All records are to be printed exactly as they appear.

*** Opening of Study material ***

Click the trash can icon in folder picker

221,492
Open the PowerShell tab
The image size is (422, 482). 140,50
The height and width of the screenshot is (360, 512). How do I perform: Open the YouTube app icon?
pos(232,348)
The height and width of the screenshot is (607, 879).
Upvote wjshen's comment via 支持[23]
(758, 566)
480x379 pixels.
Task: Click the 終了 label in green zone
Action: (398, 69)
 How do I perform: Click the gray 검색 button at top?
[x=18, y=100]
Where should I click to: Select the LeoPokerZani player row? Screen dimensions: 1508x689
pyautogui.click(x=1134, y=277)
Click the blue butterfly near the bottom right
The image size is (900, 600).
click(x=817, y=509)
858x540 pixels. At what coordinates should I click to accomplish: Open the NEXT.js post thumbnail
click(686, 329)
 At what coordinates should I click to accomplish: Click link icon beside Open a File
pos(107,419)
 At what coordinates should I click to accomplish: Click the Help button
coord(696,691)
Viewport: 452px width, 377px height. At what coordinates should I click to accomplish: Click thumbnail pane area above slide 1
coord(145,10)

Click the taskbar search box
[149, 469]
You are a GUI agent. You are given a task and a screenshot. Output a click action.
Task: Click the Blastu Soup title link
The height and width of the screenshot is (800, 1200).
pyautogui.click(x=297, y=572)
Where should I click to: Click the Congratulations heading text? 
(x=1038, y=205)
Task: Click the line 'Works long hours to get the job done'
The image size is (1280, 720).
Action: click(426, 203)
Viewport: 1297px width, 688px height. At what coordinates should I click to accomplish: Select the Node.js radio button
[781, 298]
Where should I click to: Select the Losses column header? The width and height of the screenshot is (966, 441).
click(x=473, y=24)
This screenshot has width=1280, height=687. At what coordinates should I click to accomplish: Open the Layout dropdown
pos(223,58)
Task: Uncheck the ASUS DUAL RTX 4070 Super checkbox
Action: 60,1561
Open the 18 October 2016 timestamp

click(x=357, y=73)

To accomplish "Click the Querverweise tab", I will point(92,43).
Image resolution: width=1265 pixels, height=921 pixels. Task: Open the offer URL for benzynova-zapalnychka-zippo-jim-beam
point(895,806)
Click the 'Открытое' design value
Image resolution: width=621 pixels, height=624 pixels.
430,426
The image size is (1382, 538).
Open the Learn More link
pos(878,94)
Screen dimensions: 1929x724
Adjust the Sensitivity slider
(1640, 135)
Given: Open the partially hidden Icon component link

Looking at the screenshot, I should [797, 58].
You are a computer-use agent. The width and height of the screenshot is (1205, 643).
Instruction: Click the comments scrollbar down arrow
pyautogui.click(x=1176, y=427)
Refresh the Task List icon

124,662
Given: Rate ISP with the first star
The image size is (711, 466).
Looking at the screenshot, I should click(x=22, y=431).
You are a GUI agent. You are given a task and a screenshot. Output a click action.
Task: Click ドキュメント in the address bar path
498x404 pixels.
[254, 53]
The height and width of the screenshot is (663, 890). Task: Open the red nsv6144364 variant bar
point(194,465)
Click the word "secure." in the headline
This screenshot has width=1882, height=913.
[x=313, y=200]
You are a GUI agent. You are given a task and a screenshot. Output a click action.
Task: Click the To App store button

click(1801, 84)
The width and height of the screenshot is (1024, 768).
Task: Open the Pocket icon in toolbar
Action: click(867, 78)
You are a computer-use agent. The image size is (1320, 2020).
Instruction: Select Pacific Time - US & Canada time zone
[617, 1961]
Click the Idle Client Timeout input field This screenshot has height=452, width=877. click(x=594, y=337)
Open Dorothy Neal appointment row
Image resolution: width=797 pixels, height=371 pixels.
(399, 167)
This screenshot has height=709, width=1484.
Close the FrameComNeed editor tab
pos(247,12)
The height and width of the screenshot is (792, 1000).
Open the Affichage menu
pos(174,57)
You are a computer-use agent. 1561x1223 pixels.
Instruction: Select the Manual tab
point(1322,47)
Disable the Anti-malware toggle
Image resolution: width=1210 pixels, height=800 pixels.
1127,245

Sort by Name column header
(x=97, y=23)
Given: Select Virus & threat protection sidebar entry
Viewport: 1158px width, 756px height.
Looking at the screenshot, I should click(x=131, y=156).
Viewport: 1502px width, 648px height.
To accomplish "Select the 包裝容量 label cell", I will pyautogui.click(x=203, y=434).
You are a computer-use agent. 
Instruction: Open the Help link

*** Close of Study material ***

**Exercise response:**
Click the trash can icon in folder picker

221,492
Open the PowerShell tab
The image size is (422, 482). 140,50
The height and width of the screenshot is (360, 512). How do I perform: Open the YouTube app icon?
pos(232,348)
The height and width of the screenshot is (607, 879).
Upvote wjshen's comment via 支持[23]
(758, 566)
480x379 pixels.
Task: Click the 終了 label in green zone
Action: (398, 69)
 How do I perform: Click the gray 검색 button at top?
[x=18, y=100]
Where should I click to: Select the LeoPokerZani player row? Screen dimensions: 1508x689
pyautogui.click(x=1134, y=277)
Click the blue butterfly near the bottom right
The image size is (900, 600).
click(x=817, y=509)
858x540 pixels. At what coordinates should I click to accomplish: Open the NEXT.js post thumbnail
click(686, 329)
 At what coordinates should I click to accomplish: Click link icon beside Open a File
pos(107,419)
 At what coordinates should I click to accomplish: Click the Help button
coord(696,691)
Viewport: 452px width, 377px height. At what coordinates should I click to accomplish: Click thumbnail pane area above slide 1
coord(145,10)

Click the taskbar search box
[149, 469]
You are a GUI agent. You are given a task and a screenshot. Output a click action.
Task: Click the Blastu Soup title link
The height and width of the screenshot is (800, 1200).
pyautogui.click(x=297, y=572)
Where should I click to: Click the Congratulations heading text? 
(x=1038, y=205)
Task: Click the line 'Works long hours to get the job done'
The image size is (1280, 720).
Action: click(426, 203)
Viewport: 1297px width, 688px height. At what coordinates should I click to accomplish: Select the Node.js radio button
[781, 298]
Where should I click to: Select the Losses column header? The width and height of the screenshot is (966, 441).
click(x=473, y=24)
This screenshot has width=1280, height=687. At what coordinates should I click to accomplish: Open the Layout dropdown
pos(223,58)
Task: Uncheck the ASUS DUAL RTX 4070 Super checkbox
Action: 60,1561
Open the 18 October 2016 timestamp

click(x=357, y=73)

To accomplish "Click the Querverweise tab", I will point(92,43).
Image resolution: width=1265 pixels, height=921 pixels. Task: Open the offer URL for benzynova-zapalnychka-zippo-jim-beam
point(895,806)
Click the 'Открытое' design value
Image resolution: width=621 pixels, height=624 pixels.
430,426
The image size is (1382, 538).
Open the Learn More link
pos(878,94)
Screen dimensions: 1929x724
Adjust the Sensitivity slider
(1640, 135)
Given: Open the partially hidden Icon component link

Looking at the screenshot, I should [797, 58].
You are a computer-use agent. The width and height of the screenshot is (1205, 643).
Instruction: Click the comments scrollbar down arrow
pyautogui.click(x=1176, y=427)
Refresh the Task List icon

124,662
Given: Rate ISP with the first star
The image size is (711, 466).
Looking at the screenshot, I should click(x=22, y=431).
You are a GUI agent. You are given a task and a screenshot. Output a click action.
Task: Click ドキュメント in the address bar path
498x404 pixels.
[254, 53]
The height and width of the screenshot is (663, 890). Task: Open the red nsv6144364 variant bar
point(194,465)
Click the word "secure." in the headline
This screenshot has width=1882, height=913.
[x=313, y=200]
You are a GUI agent. You are given a task and a screenshot. Output a click action.
Task: Click the To App store button

click(1801, 84)
The width and height of the screenshot is (1024, 768).
Task: Open the Pocket icon in toolbar
Action: click(867, 78)
You are a computer-use agent. The image size is (1320, 2020).
Instruction: Select Pacific Time - US & Canada time zone
[617, 1961]
Click the Idle Client Timeout input field This screenshot has height=452, width=877. click(x=594, y=337)
Open Dorothy Neal appointment row
Image resolution: width=797 pixels, height=371 pixels.
(399, 167)
This screenshot has height=709, width=1484.
Close the FrameComNeed editor tab
pos(247,12)
The height and width of the screenshot is (792, 1000).
Open the Affichage menu
pos(174,57)
You are a computer-use agent. 1561x1223 pixels.
Instruction: Select the Manual tab
point(1322,47)
Disable the Anti-malware toggle
Image resolution: width=1210 pixels, height=800 pixels.
1127,245

Sort by Name column header
(x=97, y=23)
Given: Select Virus & threat protection sidebar entry
Viewport: 1158px width, 756px height.
Looking at the screenshot, I should click(x=131, y=156).
Viewport: 1502px width, 648px height.
To accomplish "Select the 包裝容量 label cell", I will pyautogui.click(x=203, y=434).
You are a computer-use agent. 
Instruction: Open the Help link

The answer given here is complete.